When a backup is deleted – maliciously or by a fat-fingered decommission script – the item moves to a soft-deleted state. Recovery is undelete-then-resume:

# List soft-deleted items.
az backup item list \
  --resource-group rg-backup-prod \
  --vault-name rsv-prod-weu \
  --backup-management-type AzureIaasVM \
  --query "[?properties.isScheduledForDeferredDelete].name" -o tsv

# Undelete and re-enable protection for a specific VM.
az backup protection undelete \
  --resource-group rg-backup-prod \
  --vault-name rsv-prod-weu \
  --container-name <container> \
  --item-name <vm-name> \
  --backup-management-type AzureIaasVM \
  --workload-type VM

The deletion-state lifecycle, so you know what is recoverable and for how long:

Item state	What happened	Recoverable?	Window	Action to recover
Protected	Normal, active backups	n/a	n/a	none
Stop protection, retain data	Backups paused, RPs kept	Yes	Until retention expires	Resume protection
Soft-deleted	Deleted but within soft-delete window	Yes	14–180 days	`undelete` + resume
Permanently deleted	Soft-delete window expired or skipped	No	gone	Restore from CRR copy if any

For Backup vaults (Blobs, Disks, PostgreSQL), the equivalent is configured through the vault’s softDeleteSettings with the same 14–180 day window, set via az dataprotection backup-vault update or the portal:

az dataprotection backup-vault update \
  --resource-group rg-backup-prod \
  --vault-name bv-prod-weu \
  --soft-delete-state AlwaysOn \
  --soft-delete-retention-in-days 30

5. Backup policies, retention, and instant-restore snapshots

Policy is where retention lives, and retention is what immutability and MUA enforce. Build the policy deliberately. For Azure VMs, the instant restore tier keeps local snapshots (1–5 days) for fast restores that never touch vault storage, while GRS-replicated recovery points serve long-term and cross-region needs.

Task directions
Answer these questions from the backup passage:
(a) How long is the window for recovering a soft-deleted item?
(b) What value does the az dataprotection backup-vault update command set for --soft-delete-retention-in-days?
(c) For Azure VMs, how many days of local snapshots does the instant restore tier keep?
You won't need the records for these tasks.

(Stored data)
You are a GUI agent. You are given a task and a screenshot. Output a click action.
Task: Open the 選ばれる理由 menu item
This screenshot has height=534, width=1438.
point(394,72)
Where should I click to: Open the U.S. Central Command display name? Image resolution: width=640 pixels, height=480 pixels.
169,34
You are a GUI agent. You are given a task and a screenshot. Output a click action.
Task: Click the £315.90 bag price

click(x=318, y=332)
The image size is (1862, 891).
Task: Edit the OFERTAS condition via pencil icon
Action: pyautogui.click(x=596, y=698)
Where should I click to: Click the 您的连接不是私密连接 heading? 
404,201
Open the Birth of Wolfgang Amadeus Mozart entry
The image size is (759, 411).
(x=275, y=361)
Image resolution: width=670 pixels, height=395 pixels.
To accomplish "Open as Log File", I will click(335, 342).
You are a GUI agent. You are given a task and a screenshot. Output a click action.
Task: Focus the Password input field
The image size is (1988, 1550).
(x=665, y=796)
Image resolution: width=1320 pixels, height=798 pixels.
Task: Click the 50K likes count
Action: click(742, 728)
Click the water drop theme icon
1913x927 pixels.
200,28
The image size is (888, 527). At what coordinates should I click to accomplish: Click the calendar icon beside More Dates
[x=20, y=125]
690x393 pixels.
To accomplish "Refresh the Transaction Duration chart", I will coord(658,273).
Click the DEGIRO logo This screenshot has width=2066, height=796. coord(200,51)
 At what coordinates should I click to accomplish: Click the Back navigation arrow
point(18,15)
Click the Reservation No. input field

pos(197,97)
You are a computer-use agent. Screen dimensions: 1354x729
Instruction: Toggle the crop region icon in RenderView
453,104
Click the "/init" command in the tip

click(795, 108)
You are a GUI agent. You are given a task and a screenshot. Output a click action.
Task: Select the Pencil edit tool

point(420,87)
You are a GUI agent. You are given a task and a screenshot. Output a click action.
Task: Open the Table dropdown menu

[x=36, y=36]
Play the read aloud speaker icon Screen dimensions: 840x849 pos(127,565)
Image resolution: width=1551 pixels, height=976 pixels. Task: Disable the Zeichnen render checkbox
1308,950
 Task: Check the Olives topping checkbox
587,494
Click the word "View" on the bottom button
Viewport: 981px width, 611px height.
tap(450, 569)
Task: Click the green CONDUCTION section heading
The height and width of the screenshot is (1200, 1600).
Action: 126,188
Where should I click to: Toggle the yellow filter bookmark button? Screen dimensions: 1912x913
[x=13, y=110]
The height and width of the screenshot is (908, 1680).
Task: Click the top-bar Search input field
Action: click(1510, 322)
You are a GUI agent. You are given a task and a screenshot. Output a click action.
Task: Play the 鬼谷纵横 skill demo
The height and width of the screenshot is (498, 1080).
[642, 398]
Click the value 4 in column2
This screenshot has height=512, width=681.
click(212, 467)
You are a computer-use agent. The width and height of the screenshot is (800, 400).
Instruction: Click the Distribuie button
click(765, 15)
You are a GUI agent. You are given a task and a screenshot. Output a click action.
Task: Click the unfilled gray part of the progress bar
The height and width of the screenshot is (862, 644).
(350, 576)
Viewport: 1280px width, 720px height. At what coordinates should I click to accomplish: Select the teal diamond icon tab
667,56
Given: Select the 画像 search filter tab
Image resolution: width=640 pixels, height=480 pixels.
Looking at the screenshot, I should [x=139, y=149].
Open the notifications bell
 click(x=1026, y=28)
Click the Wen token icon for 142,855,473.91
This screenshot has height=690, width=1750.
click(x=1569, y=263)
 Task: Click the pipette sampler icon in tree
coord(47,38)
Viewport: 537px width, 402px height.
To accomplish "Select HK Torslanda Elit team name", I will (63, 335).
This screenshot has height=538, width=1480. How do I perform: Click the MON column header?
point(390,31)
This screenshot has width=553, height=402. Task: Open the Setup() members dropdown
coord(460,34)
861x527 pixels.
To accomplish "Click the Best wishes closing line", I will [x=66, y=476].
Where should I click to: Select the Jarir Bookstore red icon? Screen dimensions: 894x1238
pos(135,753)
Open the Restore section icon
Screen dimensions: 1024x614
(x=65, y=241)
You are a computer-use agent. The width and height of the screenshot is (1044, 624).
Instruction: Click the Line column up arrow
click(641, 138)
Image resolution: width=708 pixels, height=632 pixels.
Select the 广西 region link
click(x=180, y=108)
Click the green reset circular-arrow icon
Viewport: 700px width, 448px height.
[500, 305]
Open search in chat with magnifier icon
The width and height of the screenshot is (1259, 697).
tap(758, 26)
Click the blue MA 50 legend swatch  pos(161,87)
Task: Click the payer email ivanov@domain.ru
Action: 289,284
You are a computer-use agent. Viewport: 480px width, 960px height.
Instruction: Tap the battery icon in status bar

Exercise result
(a) 14–180 days
(b) 30
(c) 1–5 days